The new, live-action version of "Charlotte's Web" has a weight problem. It's obese with talent.
The real, animatronic, and digitally enhanced farm critters all sound like famous people. Oprah Winfrey performs the voice of the mother goose figure, Gussy. Cedric the Entertainer is her mate, Golly. Robert Redford is Ike the horse. Kathy Bates and Reba McEntire do the voices of the cows Bitsy and Bessie. Steve Buscemi is Templeton the rat. John Cleese is Samuel the sheep. Supplied with E.B. White's ever eloquent 54-year-old prose, Sam Shepard narrates. And holy of holies: Julia Roberts is the divine Charlotte A. Cavatica, that crafty spider who devotes herself to saving her pig pal, Wilbur, from the slab.
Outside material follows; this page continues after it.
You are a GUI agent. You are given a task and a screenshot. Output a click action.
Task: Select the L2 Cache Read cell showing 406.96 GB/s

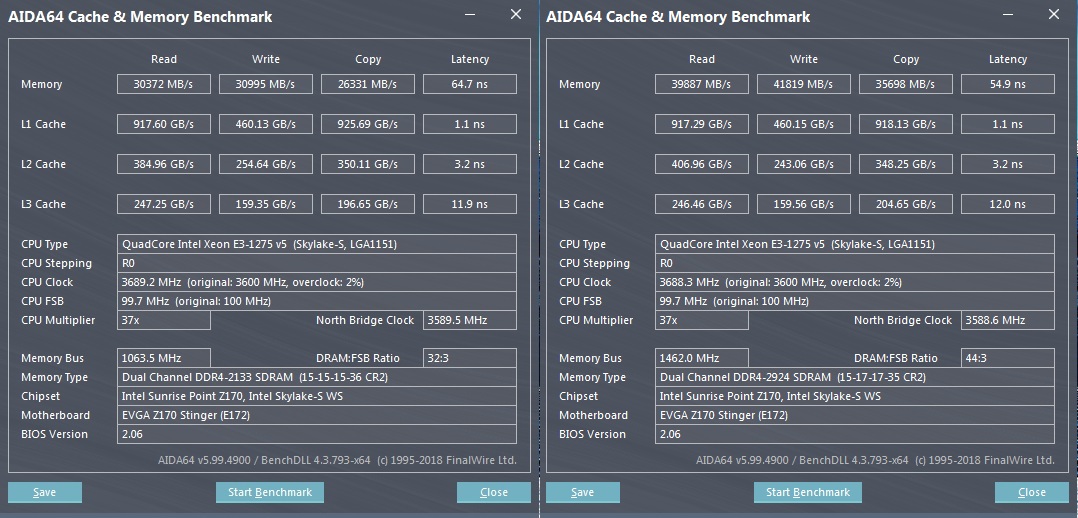click(702, 164)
If this sounds like inspired fun in the telling (and, my, does it), the movie is a chore to watch. Live-action is a nominal description, since much of the film is a point-and-shoot affair. The camera rests patiently in front of a particular animal while the famous person speaks, and because there is only so much, say, a live goose can do in a gauzy close-up, Winfrey's stuttering, down-home intonations overwhelm the shot.
This wasn't so with the animated version from 1973. There was harmony between voice and image. The fantastical particulars of that cartoon have hardened into this new movie's dusty approximation of actual farm life. Belching, selfish, and full of bad puns, Templeton the Rat may have been partly whipped up by a computer, but the slop in which he swims looks pretty real.
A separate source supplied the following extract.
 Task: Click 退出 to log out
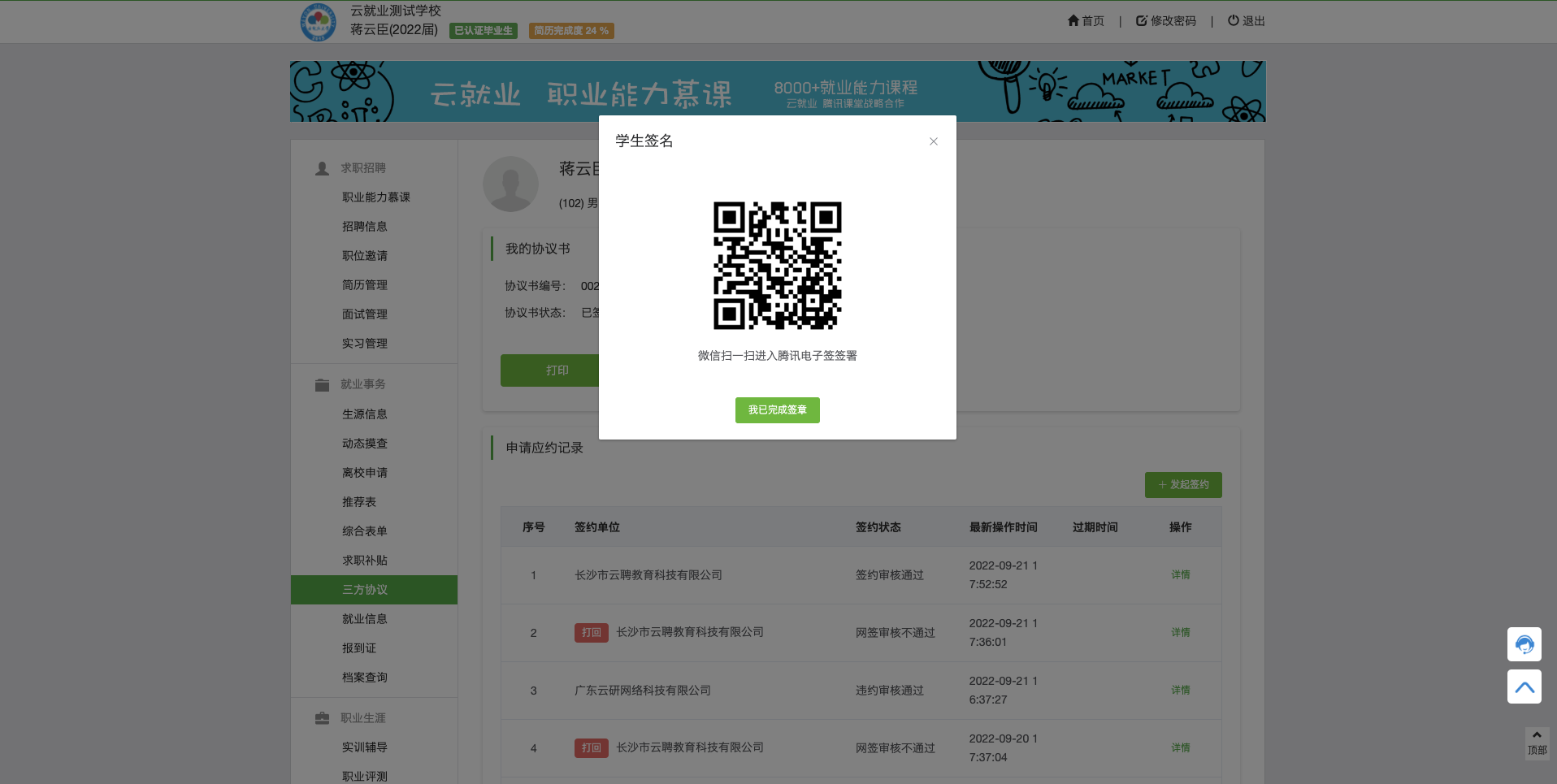coord(1246,21)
Dutifully directed by Gary Winick and adapted by Susannah Grant and Karey Kirkpatrick , this live-action version holds on to White's morality -- but that and advances in animation are all the movie has to justify itself. In the opening scenes, young human Fern (Dakota Fanning) discovers one night that her father (Kevin Anderson) is about to slaughter a newborn runt. "If I had been born small, would you have killed me?" she demands, vowing to love and care for the piglet herself. To the dismay of her mother (Essie Davis) , Fern names it Wilbur and takes him to school and pushes him in a carriage. (Fanning gives the part surreal emotional conviction; does she know Fern is 12 and not 42?)
In no time, Wilbur grows too big for bottles and baths in the kitchen sink and is shipped to Fern's uncle's farm, where the pig starts talking (10-year-old Dominic Scott Kay gives it his endearingly chipper all). Between visits from Fern, Wilbur makes new barnyard friends, including Charlotte, who know all too well that pigs like Wilbur are doomed. So do we. Right after Fern promises Wilbur that "I absolutely will not let them kill you," we get a crude comic shot of bacon sizzling in a pan. In any case, Charlotte selflessly concocts schemes to keep Wilbur from a similar fate: She tells the world he's special.
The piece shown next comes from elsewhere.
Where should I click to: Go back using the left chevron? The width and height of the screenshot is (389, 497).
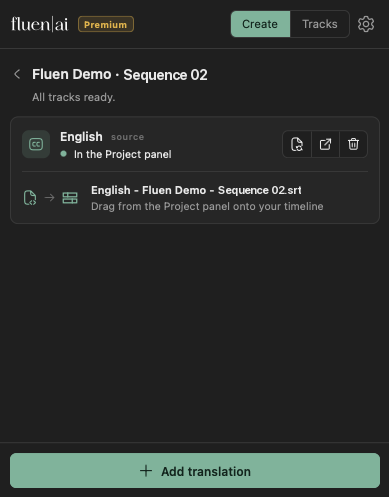coord(17,74)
Both this adaptation and Roberts make Charlotte instantly lovable. But in reading White's story all those years ago, I remember being touched by Charlotte's almost desperate loneliness and her over-eagerness to have a new friend. Roberts, as lovely as she makes Charlotte, is the only actor in the cast not playing her assigned critter. Hovering high above it all, she's playing Julia Roberts. While there are plenty of touching moments, this Charlotte is missing the early chill Debbie Reynolds induced in the 1973 version.
Most of the movie's creative juice has gone into that digitally conceived spider, too. Charlotte's web-spinning is the movie's visual high point. Everything else photographed in the barn, besides the shenanigans in Templeton's lair, feels dead on screen.
Nonetheless, this is preferable to the new-agey action-adventure that White's "Stuart Little" became seven years ago. And where the camera has been placed may not be something the average elementary-schooler cares about, anyway. Indeed, woe be to the child who doesn't mist up at this movie, since it's been made if not with zip, wit, or imagination, then at least with sweetness. But I hope no one will think the film is an adequate replacement for White's book. That would be a crime.